• **Exercise requirements**
After locating the line with "Given: Click the cylinder mesh create icon", set down that line and all the lines that follow it, unchanged, to the end of the records; omit the pictures.
---------------
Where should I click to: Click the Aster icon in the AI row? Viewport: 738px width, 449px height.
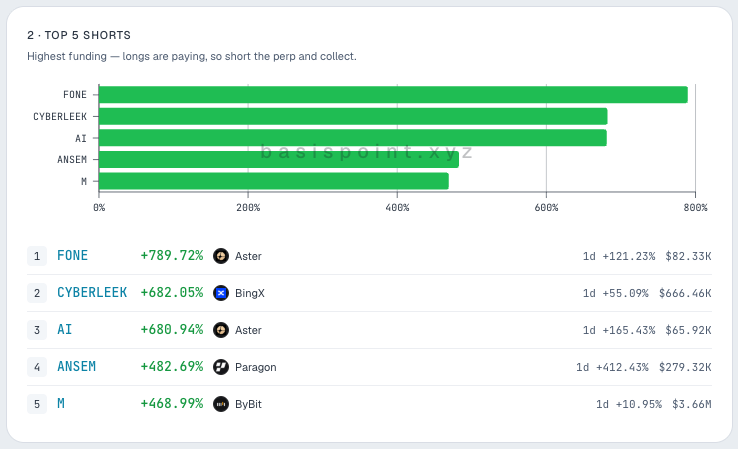point(221,330)
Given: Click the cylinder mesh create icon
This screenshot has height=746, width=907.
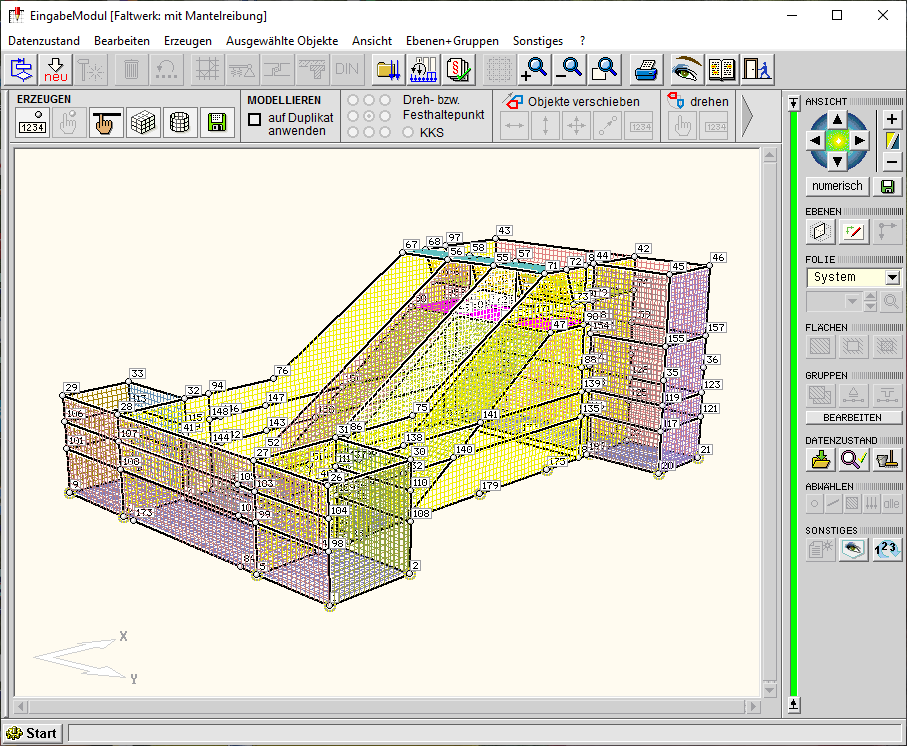Looking at the screenshot, I should pos(180,123).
---------------
• **Written solution**
Given: Click the cylinder mesh create icon
This screenshot has height=746, width=907.
Looking at the screenshot, I should pos(180,123).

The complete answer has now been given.